# Activity
Only one stretch of the records below is wanted: the lines from the one holding "Given: Select the 'size' column header" through the one holding "Open the Acceptable Use Policy link". Return it exactly, both ends included.
═════ Available data
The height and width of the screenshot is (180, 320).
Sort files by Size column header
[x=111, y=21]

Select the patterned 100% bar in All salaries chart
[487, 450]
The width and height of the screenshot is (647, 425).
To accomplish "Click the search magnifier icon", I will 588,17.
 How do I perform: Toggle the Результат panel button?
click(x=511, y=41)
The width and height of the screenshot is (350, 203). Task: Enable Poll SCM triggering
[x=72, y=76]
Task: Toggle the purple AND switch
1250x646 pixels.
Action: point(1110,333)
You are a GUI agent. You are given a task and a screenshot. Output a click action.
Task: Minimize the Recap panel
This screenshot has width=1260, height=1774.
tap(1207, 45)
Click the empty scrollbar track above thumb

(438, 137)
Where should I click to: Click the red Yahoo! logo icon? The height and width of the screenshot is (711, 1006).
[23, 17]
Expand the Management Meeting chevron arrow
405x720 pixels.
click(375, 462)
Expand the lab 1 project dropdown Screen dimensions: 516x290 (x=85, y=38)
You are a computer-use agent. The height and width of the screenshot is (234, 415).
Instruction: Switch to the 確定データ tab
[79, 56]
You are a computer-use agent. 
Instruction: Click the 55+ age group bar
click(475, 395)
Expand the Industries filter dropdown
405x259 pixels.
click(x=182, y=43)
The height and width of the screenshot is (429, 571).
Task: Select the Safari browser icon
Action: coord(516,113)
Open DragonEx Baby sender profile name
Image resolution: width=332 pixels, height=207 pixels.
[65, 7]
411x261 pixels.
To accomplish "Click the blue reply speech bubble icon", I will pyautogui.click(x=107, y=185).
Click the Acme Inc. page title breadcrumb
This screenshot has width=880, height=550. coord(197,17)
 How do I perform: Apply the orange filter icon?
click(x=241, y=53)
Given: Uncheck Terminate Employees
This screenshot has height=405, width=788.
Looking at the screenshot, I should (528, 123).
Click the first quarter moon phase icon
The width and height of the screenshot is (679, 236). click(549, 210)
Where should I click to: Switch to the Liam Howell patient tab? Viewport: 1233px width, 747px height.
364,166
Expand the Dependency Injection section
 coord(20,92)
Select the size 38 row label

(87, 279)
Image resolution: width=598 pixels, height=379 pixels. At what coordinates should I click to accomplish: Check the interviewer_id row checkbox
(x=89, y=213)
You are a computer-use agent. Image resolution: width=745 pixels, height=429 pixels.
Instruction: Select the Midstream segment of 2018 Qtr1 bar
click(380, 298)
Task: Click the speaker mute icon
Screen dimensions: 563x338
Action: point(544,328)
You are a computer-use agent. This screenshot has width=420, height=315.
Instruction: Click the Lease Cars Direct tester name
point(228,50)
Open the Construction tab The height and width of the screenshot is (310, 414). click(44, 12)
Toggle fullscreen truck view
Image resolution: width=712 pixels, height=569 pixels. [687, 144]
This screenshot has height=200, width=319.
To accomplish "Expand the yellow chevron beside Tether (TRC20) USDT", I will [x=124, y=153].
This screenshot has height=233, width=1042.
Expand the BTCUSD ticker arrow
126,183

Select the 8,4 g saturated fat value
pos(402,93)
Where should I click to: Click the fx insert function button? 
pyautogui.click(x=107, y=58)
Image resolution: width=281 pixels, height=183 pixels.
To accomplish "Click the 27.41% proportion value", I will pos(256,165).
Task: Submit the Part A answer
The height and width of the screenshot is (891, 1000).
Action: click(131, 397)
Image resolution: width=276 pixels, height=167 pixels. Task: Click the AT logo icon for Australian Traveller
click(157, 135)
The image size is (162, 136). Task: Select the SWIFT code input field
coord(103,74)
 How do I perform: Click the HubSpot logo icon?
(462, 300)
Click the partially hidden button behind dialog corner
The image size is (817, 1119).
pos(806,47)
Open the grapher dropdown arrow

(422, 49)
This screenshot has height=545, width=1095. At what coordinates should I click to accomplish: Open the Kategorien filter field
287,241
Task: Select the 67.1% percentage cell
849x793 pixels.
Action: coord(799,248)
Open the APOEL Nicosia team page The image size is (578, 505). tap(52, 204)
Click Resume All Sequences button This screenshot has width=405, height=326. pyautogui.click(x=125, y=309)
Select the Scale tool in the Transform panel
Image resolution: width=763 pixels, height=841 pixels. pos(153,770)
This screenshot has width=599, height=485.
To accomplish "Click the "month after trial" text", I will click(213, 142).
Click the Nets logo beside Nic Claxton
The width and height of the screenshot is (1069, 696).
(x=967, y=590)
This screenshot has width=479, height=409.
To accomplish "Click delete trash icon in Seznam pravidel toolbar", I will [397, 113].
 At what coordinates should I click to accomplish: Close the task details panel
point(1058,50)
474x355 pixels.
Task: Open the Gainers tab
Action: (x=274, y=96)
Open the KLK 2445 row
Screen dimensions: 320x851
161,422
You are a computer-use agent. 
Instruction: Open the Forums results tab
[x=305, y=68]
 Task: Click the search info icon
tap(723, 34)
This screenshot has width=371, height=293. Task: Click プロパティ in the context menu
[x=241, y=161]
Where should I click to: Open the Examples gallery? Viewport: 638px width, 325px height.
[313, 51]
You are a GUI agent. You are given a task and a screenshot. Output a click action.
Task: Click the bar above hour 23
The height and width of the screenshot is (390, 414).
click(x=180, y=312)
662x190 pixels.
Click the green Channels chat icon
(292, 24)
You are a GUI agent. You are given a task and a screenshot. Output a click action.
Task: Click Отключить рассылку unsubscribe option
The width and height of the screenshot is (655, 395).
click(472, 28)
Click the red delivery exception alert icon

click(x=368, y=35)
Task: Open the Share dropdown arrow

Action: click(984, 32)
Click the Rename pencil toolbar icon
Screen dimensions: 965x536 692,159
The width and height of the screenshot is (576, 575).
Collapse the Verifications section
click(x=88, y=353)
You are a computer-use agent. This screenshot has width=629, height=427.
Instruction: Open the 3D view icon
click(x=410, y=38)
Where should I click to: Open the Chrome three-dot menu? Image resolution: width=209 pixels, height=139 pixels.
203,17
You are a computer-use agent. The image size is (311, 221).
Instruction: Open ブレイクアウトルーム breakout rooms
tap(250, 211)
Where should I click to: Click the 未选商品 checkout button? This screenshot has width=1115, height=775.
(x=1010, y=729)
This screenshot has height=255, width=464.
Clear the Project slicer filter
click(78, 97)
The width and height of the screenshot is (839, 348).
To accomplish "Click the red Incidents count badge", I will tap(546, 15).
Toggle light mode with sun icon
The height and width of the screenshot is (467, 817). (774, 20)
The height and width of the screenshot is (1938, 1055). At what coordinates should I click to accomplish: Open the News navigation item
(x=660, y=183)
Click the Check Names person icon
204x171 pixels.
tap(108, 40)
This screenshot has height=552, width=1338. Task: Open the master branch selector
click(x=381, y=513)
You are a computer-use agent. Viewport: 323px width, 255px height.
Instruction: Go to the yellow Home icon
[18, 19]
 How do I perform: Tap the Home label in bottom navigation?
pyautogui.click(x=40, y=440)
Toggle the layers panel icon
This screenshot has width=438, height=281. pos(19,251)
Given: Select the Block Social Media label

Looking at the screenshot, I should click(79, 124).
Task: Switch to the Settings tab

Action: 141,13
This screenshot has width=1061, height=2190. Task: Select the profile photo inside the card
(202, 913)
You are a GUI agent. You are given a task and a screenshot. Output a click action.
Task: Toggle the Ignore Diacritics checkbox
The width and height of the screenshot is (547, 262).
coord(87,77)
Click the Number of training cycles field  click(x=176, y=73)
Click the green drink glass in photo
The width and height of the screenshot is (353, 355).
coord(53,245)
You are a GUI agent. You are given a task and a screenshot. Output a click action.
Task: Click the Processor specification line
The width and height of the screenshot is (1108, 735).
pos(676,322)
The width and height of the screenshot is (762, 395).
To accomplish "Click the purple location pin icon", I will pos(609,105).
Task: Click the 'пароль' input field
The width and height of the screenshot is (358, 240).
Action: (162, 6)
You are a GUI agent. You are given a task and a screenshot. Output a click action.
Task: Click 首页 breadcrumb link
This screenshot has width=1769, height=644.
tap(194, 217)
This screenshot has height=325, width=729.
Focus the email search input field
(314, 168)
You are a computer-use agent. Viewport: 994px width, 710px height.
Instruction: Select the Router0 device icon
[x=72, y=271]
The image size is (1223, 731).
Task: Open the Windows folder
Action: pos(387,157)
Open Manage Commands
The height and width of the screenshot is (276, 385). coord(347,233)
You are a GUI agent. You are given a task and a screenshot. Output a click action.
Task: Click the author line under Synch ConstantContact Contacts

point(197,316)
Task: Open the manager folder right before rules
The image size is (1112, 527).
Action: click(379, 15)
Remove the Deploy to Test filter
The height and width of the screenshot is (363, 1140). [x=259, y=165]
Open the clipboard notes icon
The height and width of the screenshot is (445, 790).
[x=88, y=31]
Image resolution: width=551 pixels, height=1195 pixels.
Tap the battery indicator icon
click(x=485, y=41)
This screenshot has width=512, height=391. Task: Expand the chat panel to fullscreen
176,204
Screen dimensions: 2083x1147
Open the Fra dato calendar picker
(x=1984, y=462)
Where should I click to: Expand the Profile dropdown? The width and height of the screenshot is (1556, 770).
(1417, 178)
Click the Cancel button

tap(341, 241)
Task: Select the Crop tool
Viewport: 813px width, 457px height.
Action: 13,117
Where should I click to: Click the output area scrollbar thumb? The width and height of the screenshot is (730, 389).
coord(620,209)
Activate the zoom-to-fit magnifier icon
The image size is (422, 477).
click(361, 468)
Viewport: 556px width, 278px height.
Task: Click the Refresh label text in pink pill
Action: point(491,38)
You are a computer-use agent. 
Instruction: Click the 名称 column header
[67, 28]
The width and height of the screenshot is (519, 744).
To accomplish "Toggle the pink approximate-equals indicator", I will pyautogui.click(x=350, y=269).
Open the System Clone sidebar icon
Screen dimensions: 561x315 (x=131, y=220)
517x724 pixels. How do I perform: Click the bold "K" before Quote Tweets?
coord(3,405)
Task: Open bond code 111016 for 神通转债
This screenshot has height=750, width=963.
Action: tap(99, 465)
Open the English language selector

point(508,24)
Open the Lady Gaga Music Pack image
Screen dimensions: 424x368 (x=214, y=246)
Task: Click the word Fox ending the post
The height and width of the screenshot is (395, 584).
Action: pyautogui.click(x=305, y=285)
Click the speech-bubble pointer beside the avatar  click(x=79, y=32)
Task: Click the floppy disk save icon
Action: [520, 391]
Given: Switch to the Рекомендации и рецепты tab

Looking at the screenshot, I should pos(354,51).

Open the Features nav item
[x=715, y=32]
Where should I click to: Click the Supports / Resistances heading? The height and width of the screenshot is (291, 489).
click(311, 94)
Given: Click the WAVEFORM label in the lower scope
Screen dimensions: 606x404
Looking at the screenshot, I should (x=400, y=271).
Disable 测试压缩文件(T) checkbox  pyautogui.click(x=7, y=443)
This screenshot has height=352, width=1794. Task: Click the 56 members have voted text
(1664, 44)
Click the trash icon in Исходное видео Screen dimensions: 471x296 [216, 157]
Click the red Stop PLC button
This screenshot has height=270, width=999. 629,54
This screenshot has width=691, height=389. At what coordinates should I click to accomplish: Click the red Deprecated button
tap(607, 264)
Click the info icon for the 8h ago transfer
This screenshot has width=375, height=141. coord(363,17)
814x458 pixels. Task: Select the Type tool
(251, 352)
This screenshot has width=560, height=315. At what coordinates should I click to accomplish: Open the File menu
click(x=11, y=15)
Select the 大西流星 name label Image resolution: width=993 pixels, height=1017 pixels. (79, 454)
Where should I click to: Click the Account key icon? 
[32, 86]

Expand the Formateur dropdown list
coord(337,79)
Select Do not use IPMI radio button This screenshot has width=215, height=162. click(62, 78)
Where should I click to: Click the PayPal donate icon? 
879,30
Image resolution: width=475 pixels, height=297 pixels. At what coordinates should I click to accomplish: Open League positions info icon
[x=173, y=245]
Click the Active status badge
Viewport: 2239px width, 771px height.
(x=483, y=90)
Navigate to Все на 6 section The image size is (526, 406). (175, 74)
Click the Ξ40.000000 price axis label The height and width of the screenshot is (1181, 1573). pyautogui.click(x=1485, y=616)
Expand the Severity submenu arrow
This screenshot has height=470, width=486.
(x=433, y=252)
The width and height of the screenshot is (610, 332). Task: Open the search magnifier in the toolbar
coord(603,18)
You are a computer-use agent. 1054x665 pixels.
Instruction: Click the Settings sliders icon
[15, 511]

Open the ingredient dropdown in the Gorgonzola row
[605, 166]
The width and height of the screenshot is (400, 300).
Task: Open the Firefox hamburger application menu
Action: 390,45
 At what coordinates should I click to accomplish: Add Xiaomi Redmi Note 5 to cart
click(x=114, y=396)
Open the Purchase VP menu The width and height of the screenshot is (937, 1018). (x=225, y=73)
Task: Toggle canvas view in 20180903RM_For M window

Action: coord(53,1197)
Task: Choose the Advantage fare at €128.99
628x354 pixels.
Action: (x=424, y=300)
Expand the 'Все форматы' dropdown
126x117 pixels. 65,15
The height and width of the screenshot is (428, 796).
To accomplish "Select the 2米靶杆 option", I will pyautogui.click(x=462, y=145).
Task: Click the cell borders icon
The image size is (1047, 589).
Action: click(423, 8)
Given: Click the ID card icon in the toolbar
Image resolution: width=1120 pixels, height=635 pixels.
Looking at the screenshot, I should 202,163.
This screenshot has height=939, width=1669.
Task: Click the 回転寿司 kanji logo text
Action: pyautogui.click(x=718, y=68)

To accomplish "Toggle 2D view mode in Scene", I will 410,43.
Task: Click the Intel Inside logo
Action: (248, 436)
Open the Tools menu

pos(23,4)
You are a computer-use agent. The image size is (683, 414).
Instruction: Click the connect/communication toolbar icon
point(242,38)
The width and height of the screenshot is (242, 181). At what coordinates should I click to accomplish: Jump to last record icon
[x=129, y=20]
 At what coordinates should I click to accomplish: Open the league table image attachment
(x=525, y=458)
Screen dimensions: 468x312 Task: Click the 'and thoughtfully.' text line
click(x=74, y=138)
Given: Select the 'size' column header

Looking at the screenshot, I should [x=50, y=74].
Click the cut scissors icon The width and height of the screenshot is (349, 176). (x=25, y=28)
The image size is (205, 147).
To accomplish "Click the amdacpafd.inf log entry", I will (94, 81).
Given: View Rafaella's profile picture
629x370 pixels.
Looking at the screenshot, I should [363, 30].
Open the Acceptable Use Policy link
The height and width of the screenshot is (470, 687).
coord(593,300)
══════════
# Completed exercise
Given: Select the 'size' column header

Looking at the screenshot, I should [x=50, y=74].
Click the cut scissors icon The width and height of the screenshot is (349, 176). (x=25, y=28)
The image size is (205, 147).
To accomplish "Click the amdacpafd.inf log entry", I will (94, 81).
Given: View Rafaella's profile picture
629x370 pixels.
Looking at the screenshot, I should [363, 30].
Open the Acceptable Use Policy link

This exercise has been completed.